Question

Mitochondrial light/heavy strand allocation of variants

0

Entering edit mode

3.3 years ago

caearthworms • 0

Hi,

I'm confused about papers that are able to allocate variants to either the light or heavy strands of mitochondria, such as this excellent example by Ju et al. 2014: https://elifesciences.org/articles/02935#info

In this and other instances, the authors filter out variants that align exclusively to a single strand (except for at the extreme 5' end). What's more, they only report "folded mutations", e.g. C>N and T>N, rather than all A>N, C>N, G>N and T>N if the strands were actually properly phased. So what how do they determine if a variant is derived from a specific strand? Am I misreading it?
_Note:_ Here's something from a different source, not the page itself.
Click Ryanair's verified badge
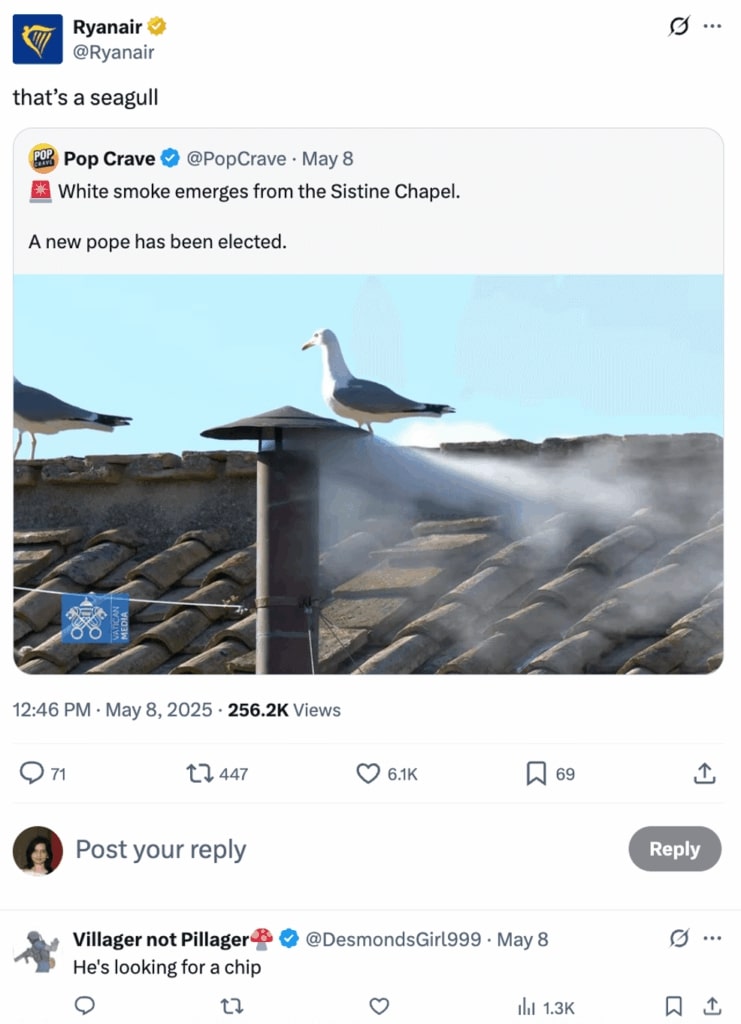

I've been handed varscan output from a mouse strain that maybe someone could explain how the inference is made. position ref alt mutRatio Reads1 Reads2 Strands1 Strands2 Qual1 Qual2 Reads1Plus Reads1Minus Reads2Plus Reads2Minus trinucleotide_context

13766 T G 0.012 5197 63 2 2 36 38 2491 2706 33 30 ATT_G

All reference bases are plus strand. I'll keep trying to understand it and will post in response if I figure it out on my own. For reference, the methods of the Ju et al. paper are here:

We extracted mtDNA reads using Samtools (Li and Durbin, 2009). We used VarScan2 (Koboldt et al., 2012) for initial variant calling with a few options (--strand-filter 1 (mismatches should be reported by both forward and reverse reads), --min-var-freq 0.03 (minimum VAF 3%), --min-avg-qual 20 (minimum base quality 20), --min-coverage 3 and --min-reads2 2). With respect to the --strand-filter, it generally removes variant when >90% of mismatches are reported from either of the H or the L mtDNA strand. However, where only reads with a specific orientation are could be aligned dominantly (i.e. in both extreme region of mitochondrial reference genome; only L strand reads could be aligned on the 5′ extreme of mtDNA), we compared strand bias between ‘perfect matches’ (# perfect matches from L strand reads / total # perfect matches) and mismatches (# mismatches from L strand reads / total # mismatches). If the difference between those two bias <0.1, the mutations were rescued. Of the 1907 mutations, 54 (2.8%) were rescued accordingly.

variant calling mitochondria • 899 views

ADD COMMENT • link 3.3 years ago by caearthworms • 0

score 1 · Accepted Answer · 2021-01-12

I emailed Young Seok Ju, who was first author on the work I quote above, and instrumental in the recent expansion of this work as part of PCAWG. He responded with a clear example of how heavy and light stranded mutations were defined:

As far as I remember, the strandness is based on the "pyrimidine wildtype base". It is not related to the varscan Plus and Minus strand information. For example, for a C:G>T:A base substitution, if the "C" wildtype base is on the light strand of the mtDNA genome, we regarded it as a C>T mutation on the light strand. Instead, if "C" is on the heavy strand (equivalent to G on the light strand), it was considered as a C>T mutation on the heavy strand. Just for your information, the varscan Plus and Minus strand information was considered to remove the sequencing artifact. Once a mutation was called, its heavy or light strandness was determined by the rule mentioned above.